申请者完成2009年NSFC时发现，构建的肿瘤Ki67启动子调控的溶瘤腺病毒Ki67-ZXC2能在肾癌细胞内复制并将其杀伤，但瘤内注射结果不佳。通过预实验发现：（1）缺氧条件下该病毒在肾癌细胞内复制能力下降；（2）病毒瘤体内注射难以播散。此外，病毒感染肾癌细胞无靶向性也限制其临床应用。 为解决上述问题，本研究对Ki67-ZXC2改造提出如下策略：（1）将低氧反应原件（HRE）序列嵌合至Ki67启动子上游，HRE作为增强子能提高Ki67启动子调控病毒在肾癌组织缺氧环境内的复制能力；（2）病毒携带Decorin基因，通过重塑肿瘤细胞外基质，提高病毒在肿瘤组织内的播散能力；（3）利用肿瘤通透肽iRGD偶联的聚乙二醇修饰构建的病毒。iRGD赋予病毒靶向性的同时，其水解产生的小肽能够提高肿瘤组织通透性，使病毒易于播散。我们将在体外及动物实验证实这种病毒的肾癌治疗作用。

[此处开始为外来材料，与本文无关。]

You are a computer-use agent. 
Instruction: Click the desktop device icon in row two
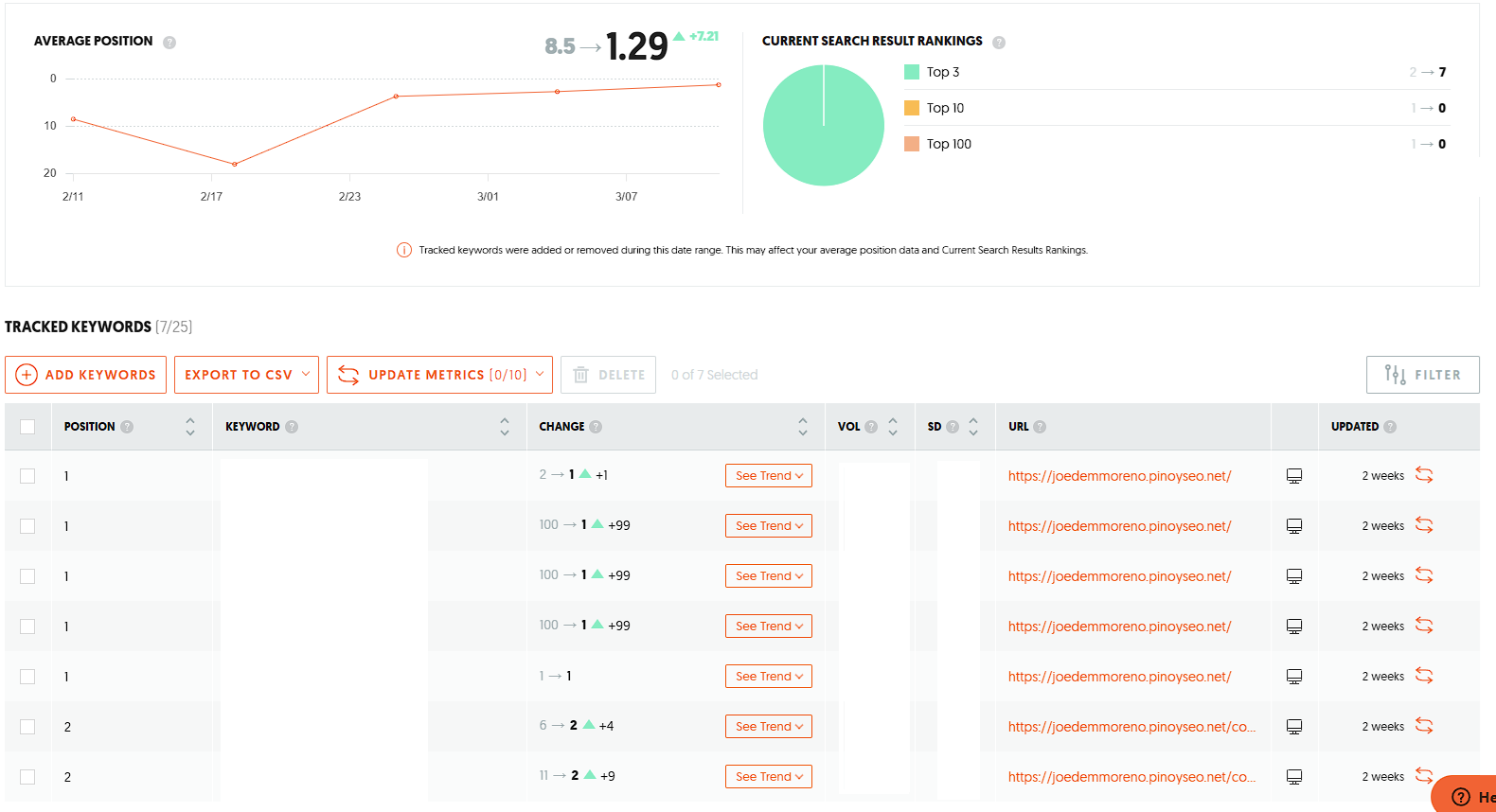pos(1294,526)
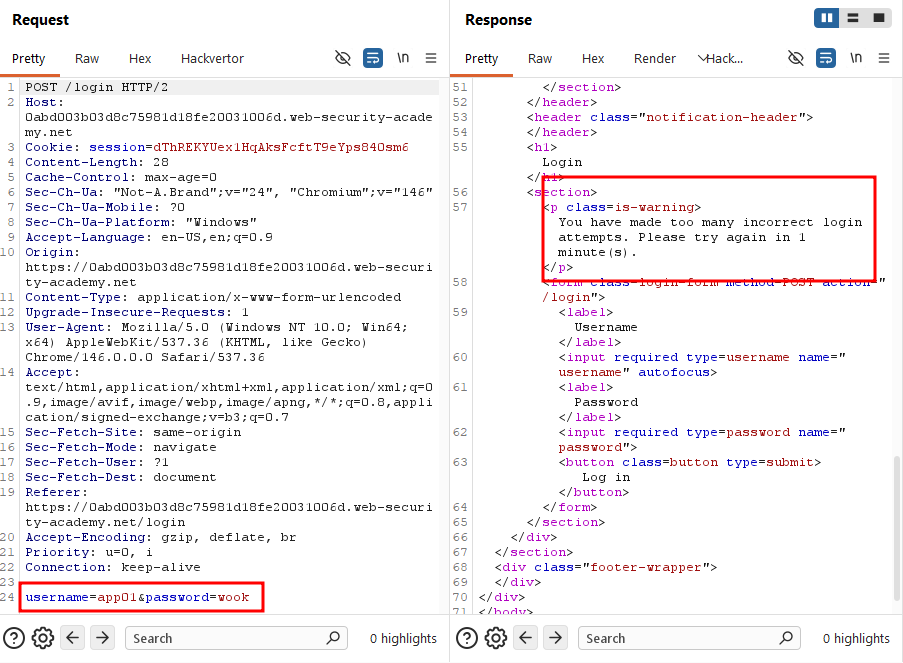Open Response panel hamburger menu
Viewport: 903px width, 663px height.
pos(884,58)
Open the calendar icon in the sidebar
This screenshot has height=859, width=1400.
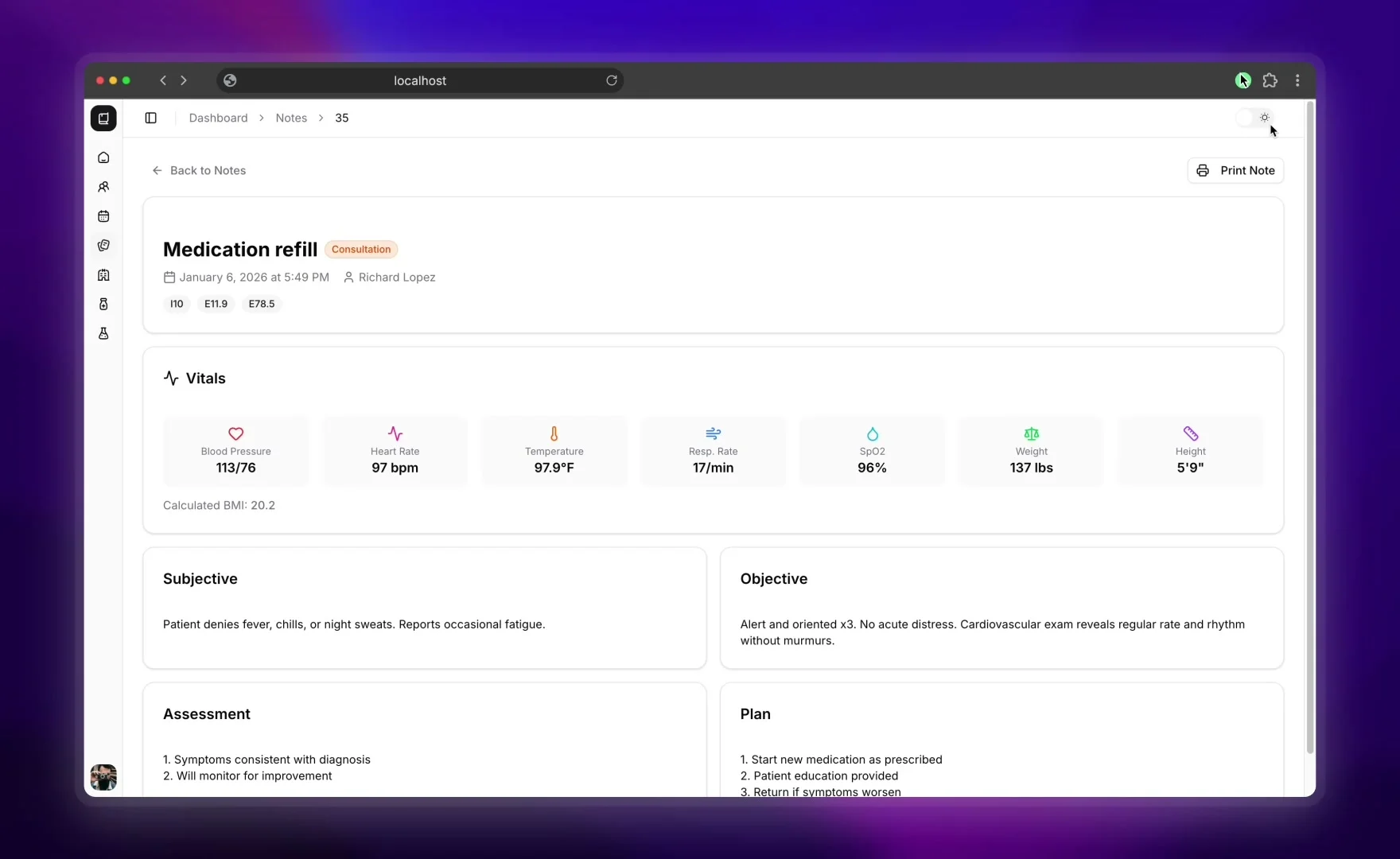click(x=103, y=216)
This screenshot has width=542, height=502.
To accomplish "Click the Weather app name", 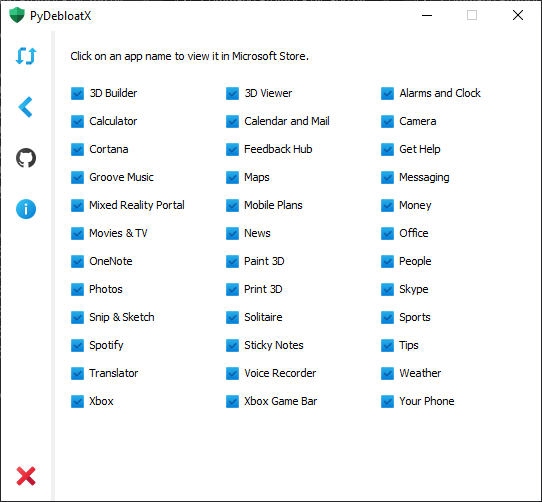I will click(x=420, y=373).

We had identified that oncolytic adenovirus Ki67-ZXC2 regulated by tumor specific Ki67 promoter could replicate in and kill renal cancer cells. The therapeutic efficacy of Ki67-ZXC2 was inefficient when with intratumoral injection and the ability to replicate in tumor mass was decreased due to its hypoxia microenvironment. The extracellular matrix (ECM) of tumor cells also inhibited distribution of adenovirus in vivo. Moreover, off-targeting with tumor cells limited the clinical intravenous delivery. Taking both modification of Ki67-ZXC2 and change of tumor microenvironment into account, we proposed following strategies. In order to improve adenoviral replication within hypoxia area of tumor tissue, we incorporate 6 hypoxia response elements (HRE) upstream of Ki67 promoter. A Decorin-expressing cassette is inserted into Ki67-ZXC2 and the spread of adenovirus is increased through remodeling ECM. We construct PEGylated oncolytic adenovirus (iRGD-PEG-6HREs-Ki67-Decorin) conjugated with tumor permeability peptide (iRGD), in which iRGD guarantees viral tumor-targeting . Furthermore, small peptide cleaved by a protease from iRGD could increase the permeability of tumor tissue and enhance the adenoviral spread. We will identify the therapeutic efficiency of iRGD-PEG-6HREs-Ki67-Decorin and the possibility of its intravenous delivery in vitro and in vivo.